VGGHeads: 3D Multi Head Alignment with a Large-Scale Synthetic Dataset

Orest Kupyn¹³ · Eugene Khvedchenia² · Christian Rupprecht¹ ·

¹University of Oxford · ²Ukrainian Catholic University · ³PiñataFarms AI

VGGHeads is a large-scale fully synthetic dataset for human head detection and 3D mesh estimation with over 1 million images generated with diffusion models. A model trained only on synthetic data generalizes well to real-world and is capable of simultaneous heads detection and head meshes reconstruction from a single image in a single step.

News

[2024/08/30] 🔥 Release Version 0.1.0. Added examples of Head Alignment and Saving Meshes as .obj
[2024/08/29] 🔥🔥 We release the dataset, training instructions and ONNX weights!!
[2024/08/09] 🔥 We release VGGHeads_L Checkpoint and Mesh ControlNet
[2024/07/26] 🔥 We release the initial version of the codebase, the paper, project webpage and an image demo!!

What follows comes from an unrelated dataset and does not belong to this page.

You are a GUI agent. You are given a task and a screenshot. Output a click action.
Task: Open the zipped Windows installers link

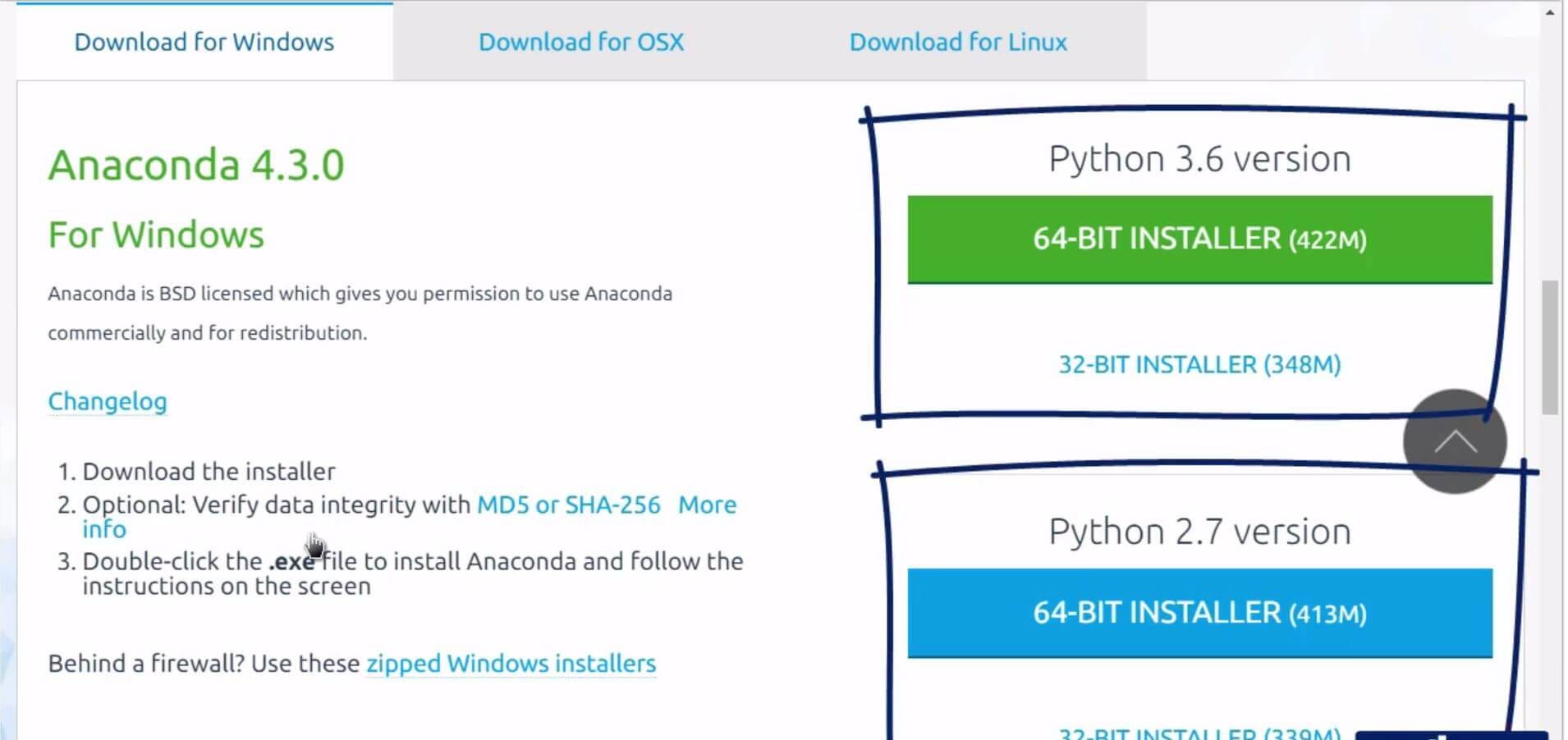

VGGHeads Dataset Download Instructions

1. Download the Dataset

To download the VGGHeads dataset, you have two options:

Torrent download (preferred method): How To Download

pip install academictorrents
at-get 1ac36f16386061685ed303dea6f0d6179d2e2121

or use aria2c

aria2c --seed-time=0 --max-overall-download-limit=10M --file-allocation=none https://academictorrents.com/download/1ac36f16386061685ed303dea6f0d6179d2e2121.torrent

Full Torrent Link

We recommend using the torrent method as it's typically faster and helps reduce the load on our servers.

Direct download:

wget https://thor.robots.ox.ac.uk/vgg-heads/VGGHeads.tar

This will download a file named VGGHeads.tar to your current directory.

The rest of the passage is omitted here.